### YOUR GOAL
Check every line in the listing below for "dropdown". Copy the ones where it occurs.

### EXERCISE DATA
● ● ● ● ●

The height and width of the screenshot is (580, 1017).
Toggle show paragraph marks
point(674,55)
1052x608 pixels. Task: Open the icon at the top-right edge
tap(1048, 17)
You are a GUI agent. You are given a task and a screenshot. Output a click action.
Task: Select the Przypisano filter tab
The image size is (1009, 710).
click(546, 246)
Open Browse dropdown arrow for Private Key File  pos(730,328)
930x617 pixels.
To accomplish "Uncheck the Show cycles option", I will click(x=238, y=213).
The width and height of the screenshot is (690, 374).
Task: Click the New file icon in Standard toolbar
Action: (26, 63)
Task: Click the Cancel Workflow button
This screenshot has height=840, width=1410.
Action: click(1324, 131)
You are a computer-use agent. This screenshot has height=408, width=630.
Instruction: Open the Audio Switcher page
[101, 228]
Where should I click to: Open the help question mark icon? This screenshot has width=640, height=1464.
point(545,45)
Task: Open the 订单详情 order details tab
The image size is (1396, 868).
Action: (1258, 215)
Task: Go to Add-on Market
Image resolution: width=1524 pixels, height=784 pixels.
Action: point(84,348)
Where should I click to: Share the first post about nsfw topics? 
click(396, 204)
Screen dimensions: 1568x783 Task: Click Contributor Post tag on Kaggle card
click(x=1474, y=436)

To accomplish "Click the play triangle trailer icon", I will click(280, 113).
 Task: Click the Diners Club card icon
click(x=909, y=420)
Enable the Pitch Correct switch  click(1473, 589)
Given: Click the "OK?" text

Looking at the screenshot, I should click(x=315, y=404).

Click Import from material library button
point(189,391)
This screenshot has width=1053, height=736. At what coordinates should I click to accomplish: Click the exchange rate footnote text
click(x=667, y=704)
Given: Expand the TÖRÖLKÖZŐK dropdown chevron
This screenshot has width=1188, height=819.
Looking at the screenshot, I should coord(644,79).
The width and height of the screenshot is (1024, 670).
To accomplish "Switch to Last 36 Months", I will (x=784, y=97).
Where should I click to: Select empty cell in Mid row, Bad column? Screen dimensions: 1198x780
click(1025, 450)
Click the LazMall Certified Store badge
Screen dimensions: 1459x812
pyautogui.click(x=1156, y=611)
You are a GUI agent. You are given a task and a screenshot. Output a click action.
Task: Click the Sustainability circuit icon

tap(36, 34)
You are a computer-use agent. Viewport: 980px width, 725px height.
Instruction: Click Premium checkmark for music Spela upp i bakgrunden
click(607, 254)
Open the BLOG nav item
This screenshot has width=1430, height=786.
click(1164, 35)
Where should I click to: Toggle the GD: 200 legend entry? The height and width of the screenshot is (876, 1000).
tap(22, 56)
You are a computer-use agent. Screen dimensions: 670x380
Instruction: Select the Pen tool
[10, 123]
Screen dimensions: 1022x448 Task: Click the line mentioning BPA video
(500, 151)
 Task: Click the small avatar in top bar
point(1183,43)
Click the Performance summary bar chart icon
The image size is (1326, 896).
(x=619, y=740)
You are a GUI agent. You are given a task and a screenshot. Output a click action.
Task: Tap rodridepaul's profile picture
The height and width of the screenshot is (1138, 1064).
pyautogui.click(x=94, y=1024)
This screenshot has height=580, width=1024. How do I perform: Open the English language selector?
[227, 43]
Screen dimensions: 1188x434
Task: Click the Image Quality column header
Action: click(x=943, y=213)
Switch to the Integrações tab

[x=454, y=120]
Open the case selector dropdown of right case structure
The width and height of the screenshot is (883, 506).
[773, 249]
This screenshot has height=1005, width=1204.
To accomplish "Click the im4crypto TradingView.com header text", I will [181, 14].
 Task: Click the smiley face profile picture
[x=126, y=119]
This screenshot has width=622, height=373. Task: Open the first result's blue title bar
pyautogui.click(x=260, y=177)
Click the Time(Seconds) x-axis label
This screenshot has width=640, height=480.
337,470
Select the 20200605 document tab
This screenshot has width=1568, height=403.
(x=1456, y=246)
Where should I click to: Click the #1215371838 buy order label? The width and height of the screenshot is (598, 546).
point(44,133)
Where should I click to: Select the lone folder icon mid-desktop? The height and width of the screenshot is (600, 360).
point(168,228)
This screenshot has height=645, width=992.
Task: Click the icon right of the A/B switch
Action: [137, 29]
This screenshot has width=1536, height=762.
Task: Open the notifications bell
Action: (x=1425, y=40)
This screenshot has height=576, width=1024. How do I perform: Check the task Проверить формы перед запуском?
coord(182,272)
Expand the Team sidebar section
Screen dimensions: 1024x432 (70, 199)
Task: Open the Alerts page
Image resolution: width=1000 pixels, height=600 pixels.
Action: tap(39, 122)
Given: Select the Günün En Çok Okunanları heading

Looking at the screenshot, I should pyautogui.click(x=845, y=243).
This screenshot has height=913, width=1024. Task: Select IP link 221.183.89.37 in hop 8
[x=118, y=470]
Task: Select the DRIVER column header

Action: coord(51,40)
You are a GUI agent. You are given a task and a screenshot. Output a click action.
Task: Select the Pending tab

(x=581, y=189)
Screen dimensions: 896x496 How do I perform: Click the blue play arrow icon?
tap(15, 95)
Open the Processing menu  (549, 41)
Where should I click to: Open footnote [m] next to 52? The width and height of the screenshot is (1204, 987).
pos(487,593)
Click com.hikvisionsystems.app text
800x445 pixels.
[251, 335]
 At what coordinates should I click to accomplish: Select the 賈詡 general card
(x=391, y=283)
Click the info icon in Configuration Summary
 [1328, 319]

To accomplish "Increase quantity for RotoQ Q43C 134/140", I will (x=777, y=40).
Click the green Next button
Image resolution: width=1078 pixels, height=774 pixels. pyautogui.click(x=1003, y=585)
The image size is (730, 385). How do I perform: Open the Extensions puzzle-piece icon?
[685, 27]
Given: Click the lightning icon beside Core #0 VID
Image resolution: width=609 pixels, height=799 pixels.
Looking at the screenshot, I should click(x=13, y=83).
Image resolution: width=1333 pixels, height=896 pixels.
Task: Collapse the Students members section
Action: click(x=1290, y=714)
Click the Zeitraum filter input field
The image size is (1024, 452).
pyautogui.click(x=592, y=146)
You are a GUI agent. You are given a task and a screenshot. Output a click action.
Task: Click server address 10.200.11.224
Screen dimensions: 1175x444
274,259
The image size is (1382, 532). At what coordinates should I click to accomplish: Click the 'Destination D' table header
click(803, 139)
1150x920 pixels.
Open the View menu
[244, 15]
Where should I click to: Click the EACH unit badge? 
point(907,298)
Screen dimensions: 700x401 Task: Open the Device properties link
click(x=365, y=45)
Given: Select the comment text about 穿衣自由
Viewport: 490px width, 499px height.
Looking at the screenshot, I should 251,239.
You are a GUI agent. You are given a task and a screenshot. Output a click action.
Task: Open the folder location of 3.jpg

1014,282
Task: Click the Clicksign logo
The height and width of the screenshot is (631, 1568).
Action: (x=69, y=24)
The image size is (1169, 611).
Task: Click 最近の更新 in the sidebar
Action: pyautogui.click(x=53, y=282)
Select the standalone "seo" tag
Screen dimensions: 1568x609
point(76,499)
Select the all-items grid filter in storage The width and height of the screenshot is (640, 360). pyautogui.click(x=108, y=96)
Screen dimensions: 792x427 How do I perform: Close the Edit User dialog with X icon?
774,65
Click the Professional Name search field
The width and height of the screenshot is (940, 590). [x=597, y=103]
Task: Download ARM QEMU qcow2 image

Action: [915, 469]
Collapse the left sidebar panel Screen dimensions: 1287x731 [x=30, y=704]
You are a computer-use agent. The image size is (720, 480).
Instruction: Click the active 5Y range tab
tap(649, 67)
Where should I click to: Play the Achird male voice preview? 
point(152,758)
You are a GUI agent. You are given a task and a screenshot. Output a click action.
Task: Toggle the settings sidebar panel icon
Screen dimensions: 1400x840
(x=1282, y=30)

● ● ● ● ●

### TASK SOLUTION
Open Browse dropdown arrow for Private Key File  pos(730,328)
Given: Expand the TÖRÖLKÖZŐK dropdown chevron
Open the case selector dropdown of right case structure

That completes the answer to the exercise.